### Exercise aim
Look in the material below for the line with "Click the rectangle" and the line with "Tap the lower", then set down exactly those two lines and all lines between, nothing more.

### Dataset extract
-- Opening Marker --
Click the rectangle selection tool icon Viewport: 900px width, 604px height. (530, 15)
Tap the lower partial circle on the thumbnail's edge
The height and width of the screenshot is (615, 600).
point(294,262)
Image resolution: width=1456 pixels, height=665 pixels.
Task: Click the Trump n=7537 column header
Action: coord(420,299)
-- Closing Marker --
-- Opening Marker --
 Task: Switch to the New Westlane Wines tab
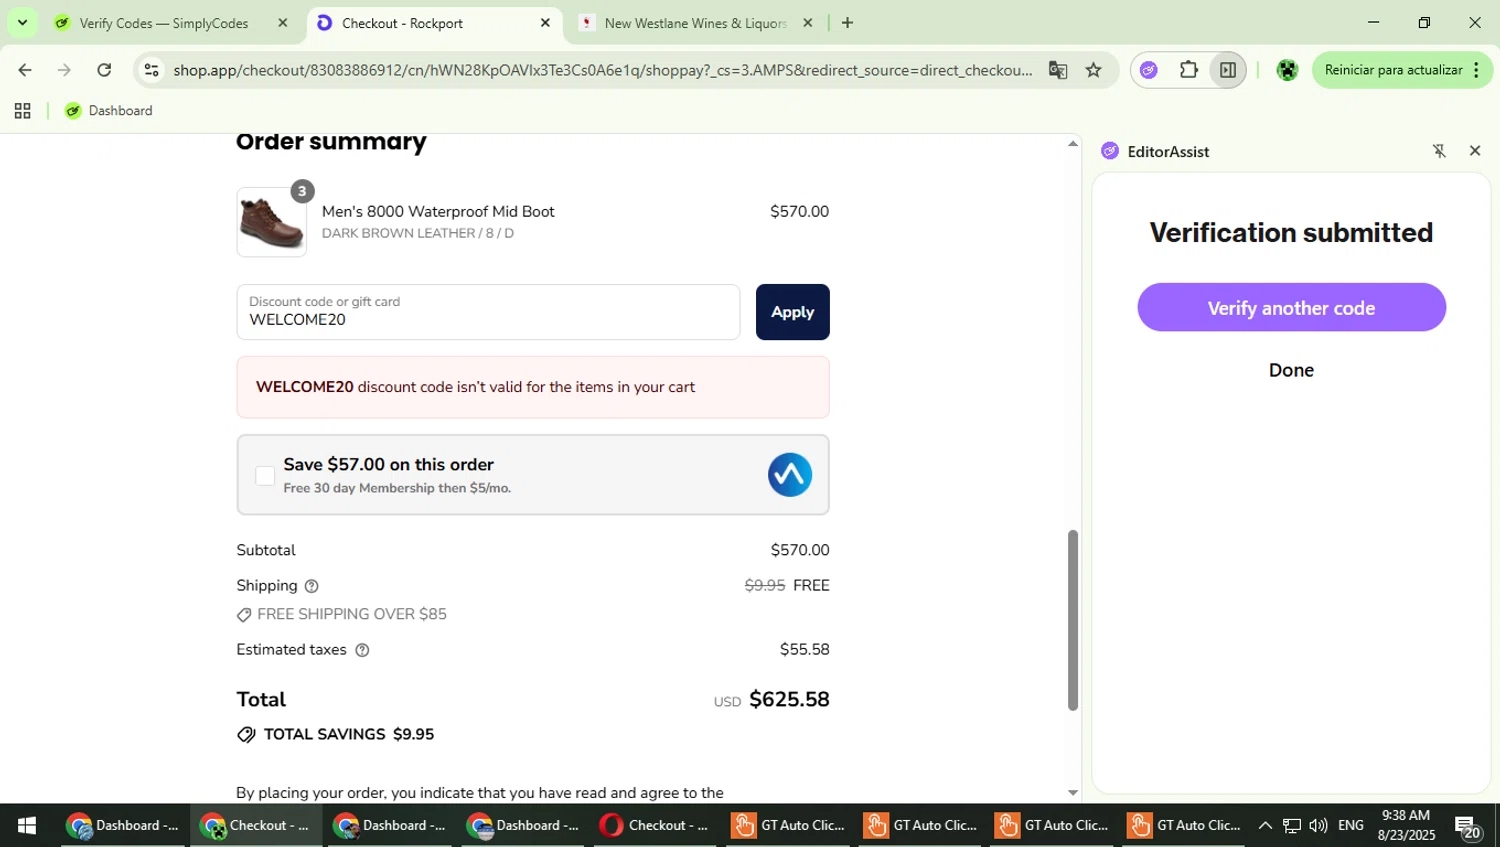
-- Closing Marker --
-- Opening Marker --
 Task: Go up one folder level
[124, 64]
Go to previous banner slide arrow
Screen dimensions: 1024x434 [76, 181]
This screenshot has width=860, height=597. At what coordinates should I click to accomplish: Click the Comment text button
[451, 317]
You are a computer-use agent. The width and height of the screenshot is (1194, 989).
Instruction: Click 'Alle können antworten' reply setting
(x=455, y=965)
-- Closing Marker --
### Task answer
Click the rectangle selection tool icon Viewport: 900px width, 604px height. (530, 15)
Tap the lower partial circle on the thumbnail's edge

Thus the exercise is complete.